The week 24 TI-R treatment effect of momelotinib (62%) vs ruxolitinib (35%) was significantly greater in patients with ferritin greater than or equal 90 ng/mL (response ratio [RR], 1.8; P = .0051) than in those with ferritin levels below 90ng/mL (79% and 73%, respectively, RR, 1.1).
Investigators observed this same trend in SIMPLIFY-2, where TI-R treatment effect of momelotinib vs best available therapy (BAT)/ruxolitinib was greater in the ≥90ng/mL cohort (41% vs 11%, RR, 3.8) than in the <90ng/mL cohort (57% and 50%, RR, 1.1), However, the interaction was marginally significant (P = .0707), possibly because of the smaller sample size.
Baseline hemoglobin levels also predicted week 24 TI-R favoring momelotinib at 9 g/dL to 12 g/dL (OR, 2.27; 95% CI, 0.77-0.66) and less than 9 g/dL (OR, 22.79; 95% CI, 1.23-421.88). Baseline ferritin levels also predicted week 24 TI-R at all hemoglobin levels less than or equal to 12 g/dL.
“Patients with the highest baseline ferritin had low week 24 TI responses with either treatment,” Oh said. “Similar trends were observed in SIMPLIFY-2 where the only week 24
TI responses in patients with the highest baseline ferritin levels occurred and those randomized to momelotinib.”
The SIMPLIFY trials comparing momelotinib versus ruxolitinib (Jakafi) or BAT included a total of 558 patients.
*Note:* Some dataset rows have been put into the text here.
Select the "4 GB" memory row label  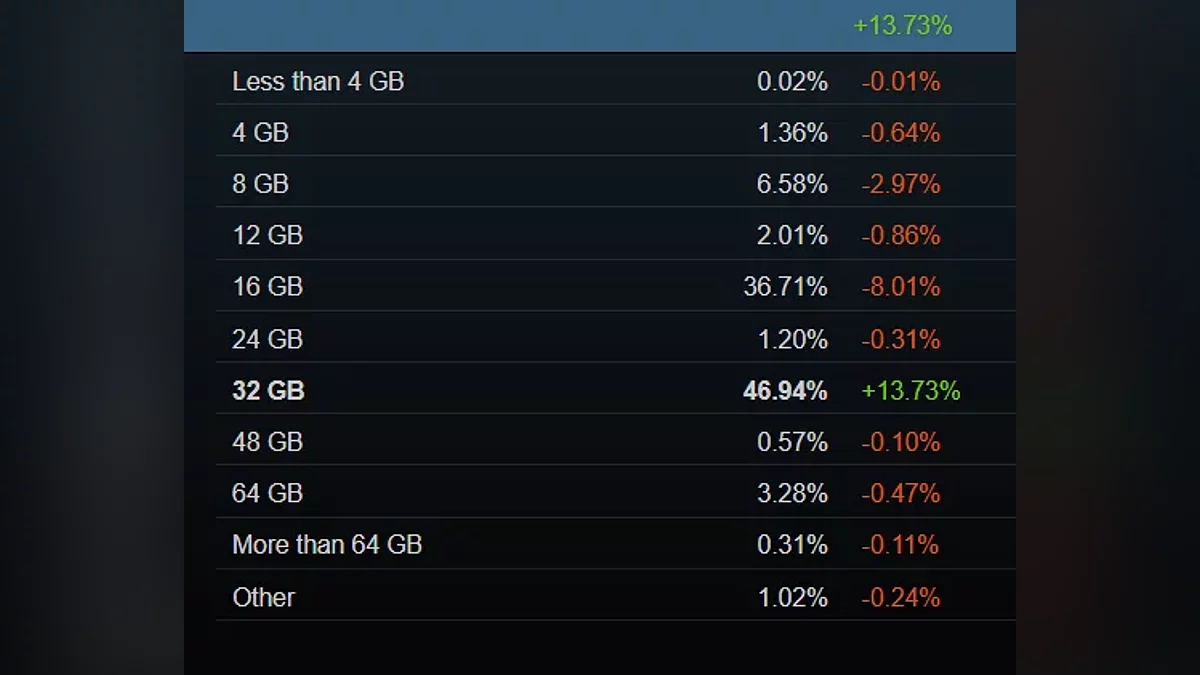click(x=260, y=133)
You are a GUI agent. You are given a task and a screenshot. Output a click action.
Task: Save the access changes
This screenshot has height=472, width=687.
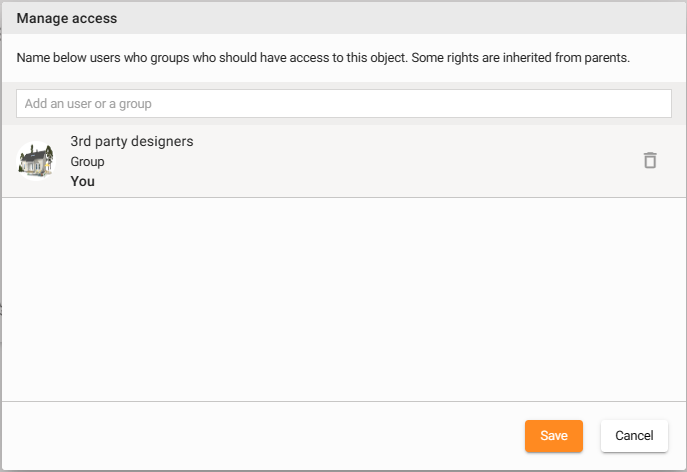click(553, 435)
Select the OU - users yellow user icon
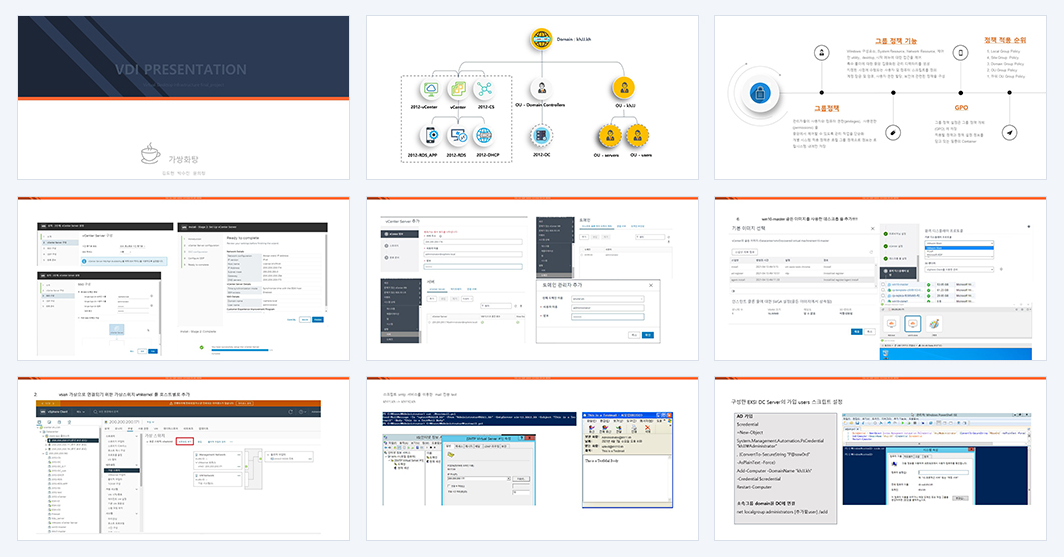 click(637, 136)
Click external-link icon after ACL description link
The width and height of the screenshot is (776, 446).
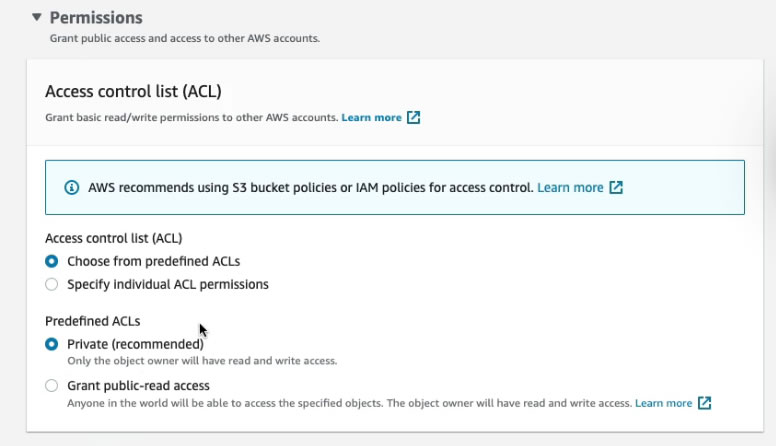pos(413,118)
Participants entered a 24-week randomization treatment phase, followed by an opportunity for extended momelotinib treatment for all patients. Patients in SIMPLIFY-1 were naïve to ruxolitinib while patients in the second trial had received prior treatment. Splenic response rate was the primary endpoint in both studies.
In results presented at the 2020 ASH Annual Meeting, in SIMPLIFY-1, the median OS was not reached for patients initially treated with momelotinib compared with 53.1 months in patients who crossed over from the ruxolitinib arm (HR = .99; P = .97). In results from SIMPLIFY-2 published in 2018, the median OS was 34.3 months for patients originally assigned to momelotinib and 37.5 months (HR = .96; P = .86) for those assigned to ruxolitinib/BAT who subsequently crossed over to the experimental drug. Lead author Srdan Verstovsek, MD, PhD, chief of the section for myeloproliferative neoplasms in the Department of Leukemia at The University of Texas MD Anderson Cancer Center, called that the best OS reported for patients previously treated with ruxolitinib.2,3
The median OS was 37.5 months for those who crossed over to receive momelotinib.